Please reproduce the data in its entirety, word for word.

━━━━━━━━━━

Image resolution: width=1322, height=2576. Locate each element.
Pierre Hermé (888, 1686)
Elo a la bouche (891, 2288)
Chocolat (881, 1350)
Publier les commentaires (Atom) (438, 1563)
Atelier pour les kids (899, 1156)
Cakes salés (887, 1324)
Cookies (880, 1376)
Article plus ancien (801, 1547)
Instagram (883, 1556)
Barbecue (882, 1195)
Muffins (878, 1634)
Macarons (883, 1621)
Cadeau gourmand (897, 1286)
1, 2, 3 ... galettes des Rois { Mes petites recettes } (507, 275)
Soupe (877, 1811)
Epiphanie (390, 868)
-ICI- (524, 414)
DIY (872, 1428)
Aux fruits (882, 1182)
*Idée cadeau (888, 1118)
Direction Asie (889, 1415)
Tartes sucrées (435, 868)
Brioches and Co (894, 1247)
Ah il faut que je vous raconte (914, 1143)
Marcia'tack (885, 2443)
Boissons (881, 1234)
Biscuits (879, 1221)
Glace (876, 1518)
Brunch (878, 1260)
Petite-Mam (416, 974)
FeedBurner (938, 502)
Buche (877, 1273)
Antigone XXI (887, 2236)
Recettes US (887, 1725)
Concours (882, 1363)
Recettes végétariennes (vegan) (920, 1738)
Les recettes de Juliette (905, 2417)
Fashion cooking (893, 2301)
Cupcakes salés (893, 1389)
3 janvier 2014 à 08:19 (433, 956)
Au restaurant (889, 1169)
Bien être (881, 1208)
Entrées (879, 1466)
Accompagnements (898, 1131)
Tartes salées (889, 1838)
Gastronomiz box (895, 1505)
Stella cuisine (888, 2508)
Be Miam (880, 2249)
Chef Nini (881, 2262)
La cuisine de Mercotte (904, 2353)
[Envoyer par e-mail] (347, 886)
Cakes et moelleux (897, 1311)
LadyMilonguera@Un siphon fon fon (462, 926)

━━━━━━━━━━

▸ **Completed task**
Image resolution: width=1322, height=2576. Locate each element.
Pierre Hermé (888, 1686)
Elo a la bouche (891, 2288)
Chocolat (881, 1350)
Publier les commentaires (Atom) (438, 1563)
Atelier pour les kids (899, 1156)
Cakes salés (887, 1324)
Cookies (880, 1376)
Article plus ancien (801, 1547)
Instagram (883, 1556)
Barbecue (882, 1195)
Muffins (878, 1634)
Macarons (883, 1621)
Cadeau gourmand (897, 1286)
1, 2, 3 ... galettes des Rois { Mes petites recettes } (507, 275)
Soupe (877, 1811)
Epiphanie (390, 868)
-ICI- (524, 414)
DIY (872, 1428)
Aux fruits (882, 1182)
*Idée cadeau (888, 1118)
Direction Asie (889, 1415)
Tartes sucrées (435, 868)
Brioches and Co (894, 1247)
Ah il faut que je vous raconte (914, 1143)
Marcia'tack (885, 2443)
Boissons (881, 1234)
Biscuits (879, 1221)
Glace (876, 1518)
Brunch (878, 1260)
Petite-Mam (416, 974)
FeedBurner (938, 502)
Buche (877, 1273)
Antigone XXI (887, 2236)
Recettes US (887, 1725)
Concours (882, 1363)
Recettes végétariennes (vegan) (920, 1738)
Les recettes de Juliette (905, 2417)
Fashion cooking (893, 2301)
Cupcakes salés (893, 1389)
3 janvier 2014 à 08:19 (433, 956)
Au restaurant (889, 1169)
Bien être (881, 1208)
Entrées (879, 1466)
Accompagnements (898, 1131)
Tartes salées (889, 1838)
Gastronomiz box (895, 1505)
Stella cuisine (888, 2508)
Be Miam (880, 2249)
Chef Nini (881, 2262)
La cuisine de Mercotte (904, 2353)
[Envoyer par e-mail] (347, 886)
Cakes et moelleux (897, 1311)
LadyMilonguera@Un siphon fon fon (462, 926)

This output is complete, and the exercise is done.